While this study offers a comprehensive analysis of the role of pathos in pre-electoral debates, it does have some limitations that opens possibilities of future research. First, our focus on pre-electoral debates inherently limits the scope of the discourse we examine. The importance of emotions in political dialogue raises the question: Are emotions uniquely or disproportionately important in political arenas, or do they play an equally significant role in other spheres of life? Moreover, our data sources (X, prev. Twitter, and Reddit), are not fully representative of the broader population. These platforms attract specific demographics, which might not necessarily capture the wide range of emotions and argument types found in other social groups or platforms. As a result, the findings may not be generalizable to a more diverse audience. Academic study of argumentation has too often concentrated on the language used by professionals such as politicians, lawyers, and academics. Yet, every day, millions of arguments are formed across languages and cultures. People engage in persuasive discourse in various settings: at the marketplace, in workplaces, in healthcare facilities. The arguments range from mundane choices like buying a kettle to life-altering decisions like getting vaccinated or voting. To fully understand the role of emotional appeals in argumentation, in future studies, we must expand our focus beyond the professional sphere.

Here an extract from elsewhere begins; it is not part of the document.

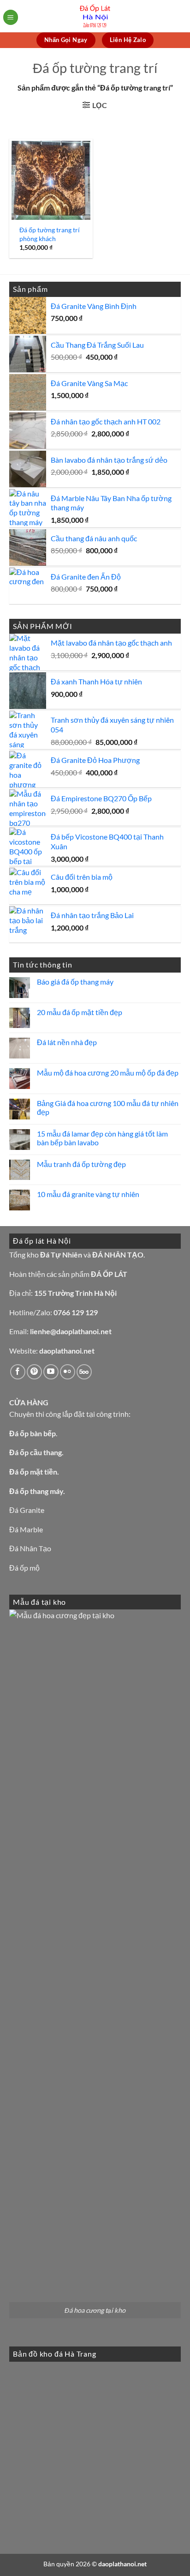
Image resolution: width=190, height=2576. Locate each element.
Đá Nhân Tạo (30, 1548)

Appeals to emotions have accompanied argumentation since the dawn of the rhetoric, and they will continue doing so in the new era of communication in the digital media. Eliciting fear, expressing anger, promising happiness—all these pathotic strategies are contributing to the phenomena observed in social media: hate speech, cyberbullying, the spread of fake news. Argumentation studies can provide rich theoretical framework for analysis of such rhetoric, and with the support of computational methods, will allow for better understanding of pathos in natural language argumentation.